(Stored entries)
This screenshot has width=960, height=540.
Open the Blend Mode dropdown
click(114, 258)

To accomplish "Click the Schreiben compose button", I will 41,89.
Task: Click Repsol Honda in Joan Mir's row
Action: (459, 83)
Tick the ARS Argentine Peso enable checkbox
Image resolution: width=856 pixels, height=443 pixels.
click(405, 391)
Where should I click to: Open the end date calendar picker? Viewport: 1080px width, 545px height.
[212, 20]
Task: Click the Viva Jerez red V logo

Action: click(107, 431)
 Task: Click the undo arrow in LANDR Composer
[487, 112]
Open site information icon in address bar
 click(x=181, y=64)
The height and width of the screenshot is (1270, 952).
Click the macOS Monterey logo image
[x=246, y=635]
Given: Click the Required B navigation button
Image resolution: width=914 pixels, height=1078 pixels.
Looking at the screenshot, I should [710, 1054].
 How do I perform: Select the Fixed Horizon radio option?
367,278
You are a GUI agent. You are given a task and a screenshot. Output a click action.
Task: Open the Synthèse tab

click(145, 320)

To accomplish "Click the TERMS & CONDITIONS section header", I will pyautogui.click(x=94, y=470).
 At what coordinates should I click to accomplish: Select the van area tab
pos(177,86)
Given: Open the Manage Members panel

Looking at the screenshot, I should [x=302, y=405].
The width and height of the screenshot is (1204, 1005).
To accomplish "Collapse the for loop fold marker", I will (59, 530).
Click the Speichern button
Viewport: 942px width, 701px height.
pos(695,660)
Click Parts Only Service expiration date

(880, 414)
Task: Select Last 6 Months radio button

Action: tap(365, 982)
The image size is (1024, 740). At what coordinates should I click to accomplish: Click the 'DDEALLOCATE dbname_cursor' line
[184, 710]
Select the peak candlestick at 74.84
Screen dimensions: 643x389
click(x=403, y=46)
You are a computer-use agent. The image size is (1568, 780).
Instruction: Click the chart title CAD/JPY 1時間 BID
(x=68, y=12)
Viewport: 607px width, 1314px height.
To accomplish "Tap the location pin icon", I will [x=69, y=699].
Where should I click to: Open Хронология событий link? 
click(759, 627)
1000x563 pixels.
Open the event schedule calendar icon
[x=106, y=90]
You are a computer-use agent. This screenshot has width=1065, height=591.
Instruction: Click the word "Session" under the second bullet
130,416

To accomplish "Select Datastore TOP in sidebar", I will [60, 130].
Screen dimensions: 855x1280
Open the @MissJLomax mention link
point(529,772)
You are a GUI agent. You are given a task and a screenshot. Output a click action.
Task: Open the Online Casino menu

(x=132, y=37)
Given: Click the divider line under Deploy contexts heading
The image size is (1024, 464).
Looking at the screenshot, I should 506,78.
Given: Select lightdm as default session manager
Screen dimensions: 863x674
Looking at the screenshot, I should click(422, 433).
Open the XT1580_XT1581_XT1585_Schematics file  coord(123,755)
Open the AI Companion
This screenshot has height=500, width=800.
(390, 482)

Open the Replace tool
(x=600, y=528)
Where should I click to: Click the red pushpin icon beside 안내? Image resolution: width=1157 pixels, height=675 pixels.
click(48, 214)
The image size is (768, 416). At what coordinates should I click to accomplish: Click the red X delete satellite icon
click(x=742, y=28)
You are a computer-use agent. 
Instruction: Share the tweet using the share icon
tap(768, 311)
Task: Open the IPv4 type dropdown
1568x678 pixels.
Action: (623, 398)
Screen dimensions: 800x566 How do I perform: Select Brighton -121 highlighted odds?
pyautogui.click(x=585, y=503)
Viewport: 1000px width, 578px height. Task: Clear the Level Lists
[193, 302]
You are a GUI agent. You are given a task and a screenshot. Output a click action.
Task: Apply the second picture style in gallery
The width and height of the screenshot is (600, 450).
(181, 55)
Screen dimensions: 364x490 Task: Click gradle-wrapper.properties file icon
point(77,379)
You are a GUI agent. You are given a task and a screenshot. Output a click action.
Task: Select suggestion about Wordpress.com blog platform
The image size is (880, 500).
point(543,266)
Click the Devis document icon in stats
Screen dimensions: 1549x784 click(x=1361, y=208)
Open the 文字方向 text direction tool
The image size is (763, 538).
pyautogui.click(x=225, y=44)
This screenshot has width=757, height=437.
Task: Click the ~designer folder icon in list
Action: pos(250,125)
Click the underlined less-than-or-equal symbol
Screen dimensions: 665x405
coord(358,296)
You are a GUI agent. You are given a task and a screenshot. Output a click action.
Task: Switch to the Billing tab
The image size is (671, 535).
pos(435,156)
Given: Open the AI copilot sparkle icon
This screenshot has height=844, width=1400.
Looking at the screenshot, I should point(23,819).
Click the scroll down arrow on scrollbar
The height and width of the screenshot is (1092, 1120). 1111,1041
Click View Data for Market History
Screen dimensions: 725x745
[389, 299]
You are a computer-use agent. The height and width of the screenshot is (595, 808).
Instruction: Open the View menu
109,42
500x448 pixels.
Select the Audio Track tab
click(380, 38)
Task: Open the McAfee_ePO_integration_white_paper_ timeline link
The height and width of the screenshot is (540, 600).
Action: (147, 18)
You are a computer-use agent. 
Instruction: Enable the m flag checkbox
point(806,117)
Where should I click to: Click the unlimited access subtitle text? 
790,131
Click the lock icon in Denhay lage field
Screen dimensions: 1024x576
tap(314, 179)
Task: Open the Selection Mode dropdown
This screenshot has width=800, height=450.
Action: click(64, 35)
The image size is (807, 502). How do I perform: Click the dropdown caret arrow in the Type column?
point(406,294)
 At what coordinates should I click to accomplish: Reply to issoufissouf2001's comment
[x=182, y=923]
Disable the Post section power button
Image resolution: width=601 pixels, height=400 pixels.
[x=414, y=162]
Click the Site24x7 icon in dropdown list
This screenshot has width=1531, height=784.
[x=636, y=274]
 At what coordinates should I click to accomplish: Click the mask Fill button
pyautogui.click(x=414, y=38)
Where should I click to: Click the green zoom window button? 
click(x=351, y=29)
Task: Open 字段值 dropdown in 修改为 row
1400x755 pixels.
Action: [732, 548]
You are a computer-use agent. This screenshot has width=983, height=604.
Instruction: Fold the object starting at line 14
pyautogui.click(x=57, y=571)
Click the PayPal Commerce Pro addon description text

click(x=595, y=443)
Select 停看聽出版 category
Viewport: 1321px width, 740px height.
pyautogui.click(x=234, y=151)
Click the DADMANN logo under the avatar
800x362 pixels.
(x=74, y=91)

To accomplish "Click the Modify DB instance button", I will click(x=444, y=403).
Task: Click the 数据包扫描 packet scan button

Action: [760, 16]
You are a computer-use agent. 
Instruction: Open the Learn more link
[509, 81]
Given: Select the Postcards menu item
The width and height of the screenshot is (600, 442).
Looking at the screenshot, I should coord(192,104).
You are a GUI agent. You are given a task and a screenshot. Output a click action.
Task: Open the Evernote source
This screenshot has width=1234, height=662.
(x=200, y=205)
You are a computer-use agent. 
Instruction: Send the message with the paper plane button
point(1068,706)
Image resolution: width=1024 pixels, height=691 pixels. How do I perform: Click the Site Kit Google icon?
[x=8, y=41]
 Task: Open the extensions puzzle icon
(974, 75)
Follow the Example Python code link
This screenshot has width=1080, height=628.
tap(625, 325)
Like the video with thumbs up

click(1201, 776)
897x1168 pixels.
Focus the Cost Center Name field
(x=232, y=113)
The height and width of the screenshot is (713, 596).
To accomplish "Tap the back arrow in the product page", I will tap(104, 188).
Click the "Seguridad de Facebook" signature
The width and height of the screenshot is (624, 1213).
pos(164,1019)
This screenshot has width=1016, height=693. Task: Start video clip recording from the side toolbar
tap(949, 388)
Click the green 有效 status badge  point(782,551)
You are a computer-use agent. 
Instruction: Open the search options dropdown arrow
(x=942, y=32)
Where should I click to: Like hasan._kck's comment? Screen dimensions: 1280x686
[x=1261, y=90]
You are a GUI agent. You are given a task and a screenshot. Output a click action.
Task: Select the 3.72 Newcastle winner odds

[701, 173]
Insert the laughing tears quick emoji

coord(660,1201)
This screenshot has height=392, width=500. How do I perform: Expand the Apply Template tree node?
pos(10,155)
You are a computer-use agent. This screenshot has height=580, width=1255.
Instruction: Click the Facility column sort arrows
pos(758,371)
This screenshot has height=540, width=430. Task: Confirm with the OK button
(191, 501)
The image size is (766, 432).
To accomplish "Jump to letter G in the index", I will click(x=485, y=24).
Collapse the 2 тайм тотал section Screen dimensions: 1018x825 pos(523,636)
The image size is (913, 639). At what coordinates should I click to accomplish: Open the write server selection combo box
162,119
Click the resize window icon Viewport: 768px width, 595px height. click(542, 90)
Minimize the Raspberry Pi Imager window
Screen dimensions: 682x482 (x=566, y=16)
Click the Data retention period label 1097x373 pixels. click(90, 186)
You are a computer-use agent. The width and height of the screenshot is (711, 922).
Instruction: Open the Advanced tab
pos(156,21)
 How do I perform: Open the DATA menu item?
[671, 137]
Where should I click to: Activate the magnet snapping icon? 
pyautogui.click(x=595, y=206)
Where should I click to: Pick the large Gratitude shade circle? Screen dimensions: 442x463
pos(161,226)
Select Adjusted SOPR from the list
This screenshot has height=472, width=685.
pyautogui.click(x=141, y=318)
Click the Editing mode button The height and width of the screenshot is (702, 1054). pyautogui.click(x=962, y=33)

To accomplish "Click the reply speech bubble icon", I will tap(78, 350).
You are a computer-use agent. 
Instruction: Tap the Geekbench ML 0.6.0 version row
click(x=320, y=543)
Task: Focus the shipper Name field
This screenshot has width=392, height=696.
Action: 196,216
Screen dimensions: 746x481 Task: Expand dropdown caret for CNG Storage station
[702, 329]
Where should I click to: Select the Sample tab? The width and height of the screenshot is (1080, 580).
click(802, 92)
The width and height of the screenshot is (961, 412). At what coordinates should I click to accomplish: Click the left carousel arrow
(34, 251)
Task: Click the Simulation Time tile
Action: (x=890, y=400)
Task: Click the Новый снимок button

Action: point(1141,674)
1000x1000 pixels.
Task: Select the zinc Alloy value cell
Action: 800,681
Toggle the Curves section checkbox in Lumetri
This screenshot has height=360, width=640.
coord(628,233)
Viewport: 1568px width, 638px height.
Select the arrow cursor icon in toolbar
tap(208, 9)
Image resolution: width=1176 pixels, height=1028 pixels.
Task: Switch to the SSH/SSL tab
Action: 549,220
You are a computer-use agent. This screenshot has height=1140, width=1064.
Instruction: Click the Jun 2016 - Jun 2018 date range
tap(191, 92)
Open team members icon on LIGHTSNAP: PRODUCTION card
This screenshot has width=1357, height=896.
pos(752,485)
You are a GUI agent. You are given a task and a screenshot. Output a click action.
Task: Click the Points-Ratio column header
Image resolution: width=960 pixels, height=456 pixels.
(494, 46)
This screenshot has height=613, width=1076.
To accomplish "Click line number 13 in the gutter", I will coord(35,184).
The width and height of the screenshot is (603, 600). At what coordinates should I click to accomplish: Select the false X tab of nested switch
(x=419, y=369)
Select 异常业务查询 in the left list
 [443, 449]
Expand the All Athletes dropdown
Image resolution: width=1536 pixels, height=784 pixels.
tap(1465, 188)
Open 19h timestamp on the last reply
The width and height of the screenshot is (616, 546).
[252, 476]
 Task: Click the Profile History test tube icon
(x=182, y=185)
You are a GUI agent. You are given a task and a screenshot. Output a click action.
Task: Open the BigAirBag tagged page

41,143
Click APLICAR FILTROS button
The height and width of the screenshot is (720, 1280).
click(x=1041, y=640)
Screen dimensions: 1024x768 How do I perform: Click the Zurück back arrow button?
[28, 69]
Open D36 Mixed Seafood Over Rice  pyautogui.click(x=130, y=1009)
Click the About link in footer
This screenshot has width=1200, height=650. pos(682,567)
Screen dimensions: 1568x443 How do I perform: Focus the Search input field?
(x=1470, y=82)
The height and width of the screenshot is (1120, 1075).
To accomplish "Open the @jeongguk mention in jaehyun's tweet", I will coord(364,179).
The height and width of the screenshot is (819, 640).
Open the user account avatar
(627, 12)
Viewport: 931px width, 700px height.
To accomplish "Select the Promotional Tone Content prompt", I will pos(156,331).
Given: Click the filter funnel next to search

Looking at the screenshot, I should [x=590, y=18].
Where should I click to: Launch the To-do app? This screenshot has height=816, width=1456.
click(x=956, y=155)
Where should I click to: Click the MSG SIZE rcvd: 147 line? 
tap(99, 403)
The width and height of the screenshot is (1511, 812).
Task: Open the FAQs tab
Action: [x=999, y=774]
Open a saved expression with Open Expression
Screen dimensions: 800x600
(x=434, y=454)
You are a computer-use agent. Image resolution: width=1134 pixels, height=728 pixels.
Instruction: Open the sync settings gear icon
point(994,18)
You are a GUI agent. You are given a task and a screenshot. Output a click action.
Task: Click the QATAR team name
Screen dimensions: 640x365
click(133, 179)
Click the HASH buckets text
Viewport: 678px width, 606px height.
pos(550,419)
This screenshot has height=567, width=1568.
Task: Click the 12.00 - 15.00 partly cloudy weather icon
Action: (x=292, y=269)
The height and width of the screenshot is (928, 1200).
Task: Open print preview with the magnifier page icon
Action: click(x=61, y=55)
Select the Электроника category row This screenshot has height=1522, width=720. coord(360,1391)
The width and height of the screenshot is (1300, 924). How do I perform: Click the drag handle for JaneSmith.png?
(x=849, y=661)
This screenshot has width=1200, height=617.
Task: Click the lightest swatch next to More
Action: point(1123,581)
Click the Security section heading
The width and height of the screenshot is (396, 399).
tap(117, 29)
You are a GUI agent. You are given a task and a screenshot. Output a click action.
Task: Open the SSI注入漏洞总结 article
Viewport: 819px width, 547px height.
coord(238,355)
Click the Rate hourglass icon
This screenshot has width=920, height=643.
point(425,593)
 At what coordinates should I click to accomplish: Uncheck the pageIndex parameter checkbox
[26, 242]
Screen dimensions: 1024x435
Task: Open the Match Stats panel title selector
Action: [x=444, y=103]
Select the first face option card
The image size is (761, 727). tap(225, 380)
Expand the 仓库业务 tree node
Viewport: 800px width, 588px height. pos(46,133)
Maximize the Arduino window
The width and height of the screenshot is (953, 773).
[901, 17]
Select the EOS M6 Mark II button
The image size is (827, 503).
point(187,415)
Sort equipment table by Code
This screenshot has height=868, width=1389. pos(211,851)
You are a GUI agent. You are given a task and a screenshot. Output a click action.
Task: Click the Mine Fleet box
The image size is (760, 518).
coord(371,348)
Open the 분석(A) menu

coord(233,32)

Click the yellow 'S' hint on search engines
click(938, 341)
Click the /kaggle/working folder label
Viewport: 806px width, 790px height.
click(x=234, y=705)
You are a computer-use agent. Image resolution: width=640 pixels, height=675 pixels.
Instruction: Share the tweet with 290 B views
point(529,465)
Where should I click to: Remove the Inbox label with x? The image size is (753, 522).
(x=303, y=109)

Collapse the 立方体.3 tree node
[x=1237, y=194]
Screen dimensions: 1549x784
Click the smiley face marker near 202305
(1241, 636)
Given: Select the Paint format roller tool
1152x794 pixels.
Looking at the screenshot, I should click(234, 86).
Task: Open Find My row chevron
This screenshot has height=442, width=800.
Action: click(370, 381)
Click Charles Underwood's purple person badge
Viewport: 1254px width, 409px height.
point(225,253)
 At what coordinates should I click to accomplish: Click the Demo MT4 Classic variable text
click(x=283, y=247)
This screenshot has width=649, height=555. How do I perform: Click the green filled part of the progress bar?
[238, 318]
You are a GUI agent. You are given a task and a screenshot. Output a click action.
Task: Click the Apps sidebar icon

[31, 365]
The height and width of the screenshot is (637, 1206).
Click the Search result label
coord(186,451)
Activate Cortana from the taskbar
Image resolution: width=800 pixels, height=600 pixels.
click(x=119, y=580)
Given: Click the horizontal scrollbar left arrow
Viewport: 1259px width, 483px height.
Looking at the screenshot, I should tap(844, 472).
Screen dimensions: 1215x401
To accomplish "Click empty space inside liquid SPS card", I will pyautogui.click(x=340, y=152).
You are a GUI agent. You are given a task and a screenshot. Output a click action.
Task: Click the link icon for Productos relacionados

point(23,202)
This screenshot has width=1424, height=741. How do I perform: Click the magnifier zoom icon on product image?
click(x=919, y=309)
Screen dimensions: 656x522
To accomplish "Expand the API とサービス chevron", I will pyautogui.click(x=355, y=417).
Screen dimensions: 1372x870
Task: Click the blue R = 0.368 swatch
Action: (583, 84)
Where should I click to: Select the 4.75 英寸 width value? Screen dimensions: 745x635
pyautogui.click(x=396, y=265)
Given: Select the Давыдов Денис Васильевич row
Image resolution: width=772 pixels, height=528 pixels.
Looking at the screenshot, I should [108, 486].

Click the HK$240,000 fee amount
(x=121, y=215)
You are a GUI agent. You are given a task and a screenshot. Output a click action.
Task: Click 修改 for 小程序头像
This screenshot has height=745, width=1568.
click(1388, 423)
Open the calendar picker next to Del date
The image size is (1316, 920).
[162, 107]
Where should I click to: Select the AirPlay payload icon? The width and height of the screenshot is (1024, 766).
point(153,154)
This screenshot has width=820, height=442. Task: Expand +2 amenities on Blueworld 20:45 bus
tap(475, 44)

THE PROBLEM
Output the lines of the records above exactly as they appear, from the line containing "Task: Apply the" through the line containing "Disable the Post section power button".

SOLUTION
Task: Apply the second picture style in gallery
The width and height of the screenshot is (600, 450).
(181, 55)
Screen dimensions: 364x490 Task: Click gradle-wrapper.properties file icon
point(77,379)
You are a GUI agent. You are given a task and a screenshot. Output a click action.
Task: Select suggestion about Wordpress.com blog platform
The image size is (880, 500).
point(543,266)
Click the Devis document icon in stats
Screen dimensions: 1549x784 click(x=1361, y=208)
Open the 文字方向 text direction tool
The image size is (763, 538).
pyautogui.click(x=225, y=44)
This screenshot has width=757, height=437.
Task: Click the ~designer folder icon in list
Action: pos(250,125)
Click the underlined less-than-or-equal symbol
Screen dimensions: 665x405
coord(358,296)
You are a GUI agent. You are given a task and a screenshot. Output a click action.
Task: Switch to the Billing tab
The image size is (671, 535).
pos(435,156)
Given: Open the AI copilot sparkle icon
This screenshot has height=844, width=1400.
Looking at the screenshot, I should point(23,819).
Click the scroll down arrow on scrollbar
The height and width of the screenshot is (1092, 1120). 1111,1041
Click View Data for Market History
Screen dimensions: 725x745
[389, 299]
You are a computer-use agent. The height and width of the screenshot is (595, 808).
Instruction: Open the View menu
109,42
500x448 pixels.
Select the Audio Track tab
click(380, 38)
Task: Open the McAfee_ePO_integration_white_paper_ timeline link
The height and width of the screenshot is (540, 600).
Action: (147, 18)
You are a computer-use agent. 
Instruction: Enable the m flag checkbox
point(806,117)
Where should I click to: Click the unlimited access subtitle text? 
790,131
Click the lock icon in Denhay lage field
Screen dimensions: 1024x576
tap(314, 179)
Task: Open the Selection Mode dropdown
This screenshot has width=800, height=450.
Action: click(64, 35)
The image size is (807, 502). How do I perform: Click the dropdown caret arrow in the Type column?
point(406,294)
 At what coordinates should I click to accomplish: Reply to issoufissouf2001's comment
[x=182, y=923]
Disable the Post section power button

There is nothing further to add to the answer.